*Problem statement*. Go through the entries below line by line and count those containing "label"; the answer is that count alone.

*The data*.

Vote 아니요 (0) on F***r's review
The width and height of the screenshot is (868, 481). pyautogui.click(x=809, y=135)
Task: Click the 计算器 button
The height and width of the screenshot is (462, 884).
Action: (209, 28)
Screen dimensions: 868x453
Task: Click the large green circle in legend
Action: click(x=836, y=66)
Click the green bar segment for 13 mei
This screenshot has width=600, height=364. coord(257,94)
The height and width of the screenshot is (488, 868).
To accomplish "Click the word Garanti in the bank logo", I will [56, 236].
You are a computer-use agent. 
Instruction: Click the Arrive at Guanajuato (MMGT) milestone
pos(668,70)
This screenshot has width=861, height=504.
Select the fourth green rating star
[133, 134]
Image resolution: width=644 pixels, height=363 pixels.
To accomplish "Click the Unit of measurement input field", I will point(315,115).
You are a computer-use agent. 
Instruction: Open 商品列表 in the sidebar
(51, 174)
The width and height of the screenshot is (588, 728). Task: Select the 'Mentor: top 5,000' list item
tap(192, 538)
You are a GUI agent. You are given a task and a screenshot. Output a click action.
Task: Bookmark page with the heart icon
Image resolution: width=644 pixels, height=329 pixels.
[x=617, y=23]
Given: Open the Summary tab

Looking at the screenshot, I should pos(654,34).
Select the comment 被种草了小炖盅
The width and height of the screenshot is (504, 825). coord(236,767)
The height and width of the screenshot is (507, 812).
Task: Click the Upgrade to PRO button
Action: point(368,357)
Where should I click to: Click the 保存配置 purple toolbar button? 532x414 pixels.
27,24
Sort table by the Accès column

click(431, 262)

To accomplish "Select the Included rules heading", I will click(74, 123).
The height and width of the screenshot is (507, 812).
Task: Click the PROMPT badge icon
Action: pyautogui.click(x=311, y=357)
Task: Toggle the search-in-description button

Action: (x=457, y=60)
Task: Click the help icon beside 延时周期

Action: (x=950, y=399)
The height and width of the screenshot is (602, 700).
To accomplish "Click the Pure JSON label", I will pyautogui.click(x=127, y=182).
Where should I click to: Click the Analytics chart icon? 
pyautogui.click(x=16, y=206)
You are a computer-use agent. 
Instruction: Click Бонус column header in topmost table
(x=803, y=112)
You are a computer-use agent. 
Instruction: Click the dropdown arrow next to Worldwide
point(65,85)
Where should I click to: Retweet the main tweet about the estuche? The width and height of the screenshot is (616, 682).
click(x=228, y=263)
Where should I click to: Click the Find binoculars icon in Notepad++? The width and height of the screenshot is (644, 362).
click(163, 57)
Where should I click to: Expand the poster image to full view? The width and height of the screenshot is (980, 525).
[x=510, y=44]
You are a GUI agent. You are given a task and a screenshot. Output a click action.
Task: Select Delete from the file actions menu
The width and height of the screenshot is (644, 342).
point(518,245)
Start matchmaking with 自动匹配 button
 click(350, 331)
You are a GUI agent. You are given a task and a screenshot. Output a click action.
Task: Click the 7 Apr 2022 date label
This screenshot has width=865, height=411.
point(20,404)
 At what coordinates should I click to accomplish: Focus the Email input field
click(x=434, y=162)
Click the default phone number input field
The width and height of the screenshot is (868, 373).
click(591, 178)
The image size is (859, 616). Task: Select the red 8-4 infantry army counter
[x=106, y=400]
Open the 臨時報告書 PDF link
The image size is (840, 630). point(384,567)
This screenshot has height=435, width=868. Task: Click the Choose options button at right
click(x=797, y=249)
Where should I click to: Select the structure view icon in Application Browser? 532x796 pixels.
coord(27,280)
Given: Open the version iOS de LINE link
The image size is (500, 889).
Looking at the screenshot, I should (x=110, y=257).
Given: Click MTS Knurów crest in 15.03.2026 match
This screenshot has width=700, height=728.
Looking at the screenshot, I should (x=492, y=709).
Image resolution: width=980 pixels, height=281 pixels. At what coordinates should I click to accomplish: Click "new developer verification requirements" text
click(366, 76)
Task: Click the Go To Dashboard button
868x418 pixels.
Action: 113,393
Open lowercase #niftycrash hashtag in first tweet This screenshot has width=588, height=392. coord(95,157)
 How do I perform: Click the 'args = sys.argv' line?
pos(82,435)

*Solution to the exercise*. 2